The general perception of the investors and the people of crypto space relating to the ETF is that with the approval, the valuations and trading volumes of Bitcoin would reach sky high due to huge institutional investments flowing in. The statement might be partially true, but even with the approval of an ETF, there still might be ambiguities for the investors. Factually, there are also other mediums that could help institutional investors to dive into the crypto space, like Bakkt. Gordon explained further stating,
Bitcoin itself is permissionless and recently has been becoming more easy to acquire. In addition, institutions can already get exposure to Bitcoin via CME/CBOE futures. However, the margin requirement for these futures instruments is upwards to 40%, reflecting the volatile sentiment of Bitcoin from the traditional financial industry. Thus it’s likely that institutional money isn’t going to be rushing into the ETF once gets approved, but just act would serve as another method for one to gain exposure to Bitcoin. The hesitation doesn’t stop there since the actual backing or pricing of the ETF also lends itself to more questions and concerns, and likely there is no gold standard.
Also explaining the factors that could really effect crypto’s growth and adoption, he stated,
What matters more for acceptance and adoption is to be aware of progress within the crypto industry along with contributing to where one sees most fruitful.
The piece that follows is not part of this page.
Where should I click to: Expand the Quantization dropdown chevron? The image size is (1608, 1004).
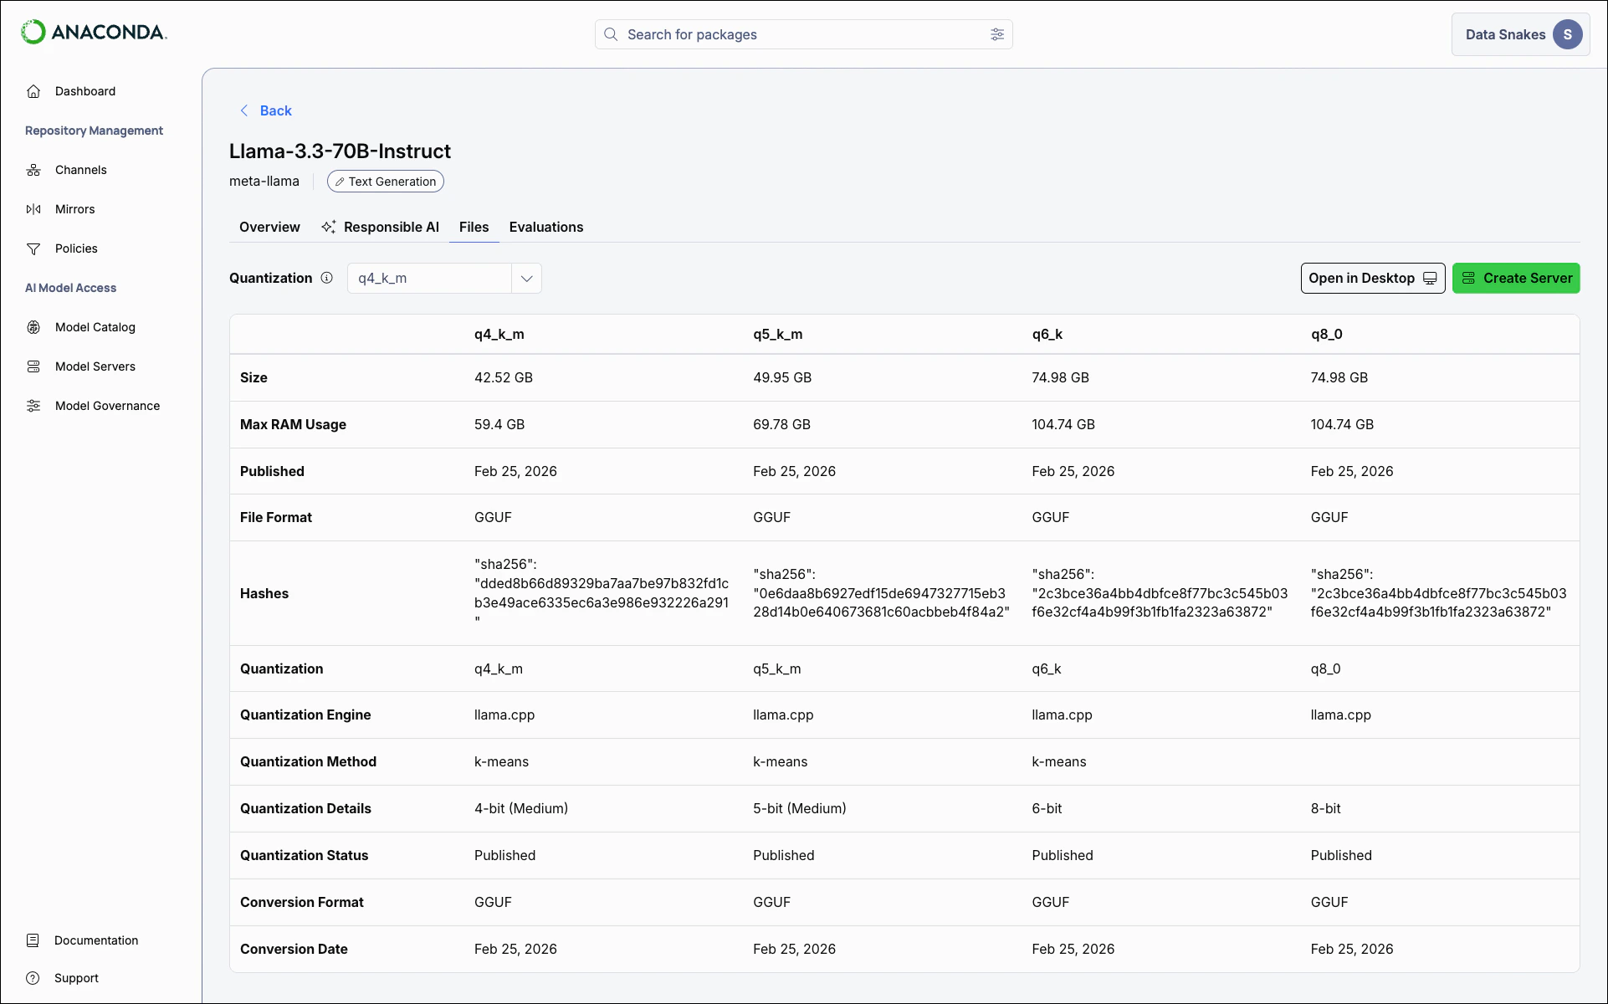[526, 279]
On the topic of the ETF, the analysts and experts are clearly divided by their opinions. A major portion believes that ETF is the answer to the bear market at the moment, while others believe that other factors like partnerships, custody services, the definition of use cases, scalability and other technical aspects might effect crypto positively more in the long run. Conclusively, if there is even the slightest chance of crypto’s growth which is triggered by the ETF, it is highly hoped that it gets approved soon.